集中研修を終えて

スタッフの感想

●今までの自分を反面教師に新しいスタートを切れた

救急2階病棟 M・I

5日間の集中研修を終えて、配属部署が決まる前に、社会人として再び働き始める自分がどうするべきなのかを学べた。
私は3年前、社会人から看護学生になった。最初のうちは「一度社会人を経験しているから自分は甘い考えをしないだろう」と考えていた。
しかし、段々とその初心を忘れてしまい、かなり自分を甘やかしてしまったと反省している。配属が決まる前にこの研修を受けられたことで、今までの自分がどれだけダラけていたか気づけた。今までの自分を反面教師として、新しいスタートを切れたと考えている。
これから私が秀峰会で学ばなければいけないことは沢山あるが、まずは目の前にある課題をコツコツとひとつずつクリアしていきたい。その積み重ねが自分の成長に繋がり、成長することで他のスタッフや患者さんのために役立つことができるのだと考えている。

生き物には個性があり、人間には多くの感情があり、良心もある
良心から生まれる「思いやり」を意識し、学び、人として成長する

楽山3階 Y・T

集中研修を終えて、最も印象に残っているのが「思いやり」についてである。講義や体験を通して、思いやりについて考える機会が最も多かった。

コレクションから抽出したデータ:
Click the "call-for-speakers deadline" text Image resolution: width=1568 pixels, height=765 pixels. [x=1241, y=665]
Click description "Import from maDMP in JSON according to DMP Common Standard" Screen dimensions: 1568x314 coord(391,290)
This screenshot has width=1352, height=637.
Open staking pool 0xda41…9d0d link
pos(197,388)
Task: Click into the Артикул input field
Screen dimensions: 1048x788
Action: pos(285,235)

**課題**.
集中研修の感想文について答えてください。
1. 集中研修は何日間だったか。
2. M・Iさんが看護学生になったのは何年前か。
3. Y・Tさんが最も印象に残っていると書いているのは何についてか。
集中研修の感想文だけを手がかりにしてください。

**解答**.
1. 5日間
2. 3年前
3. 「思いやり」について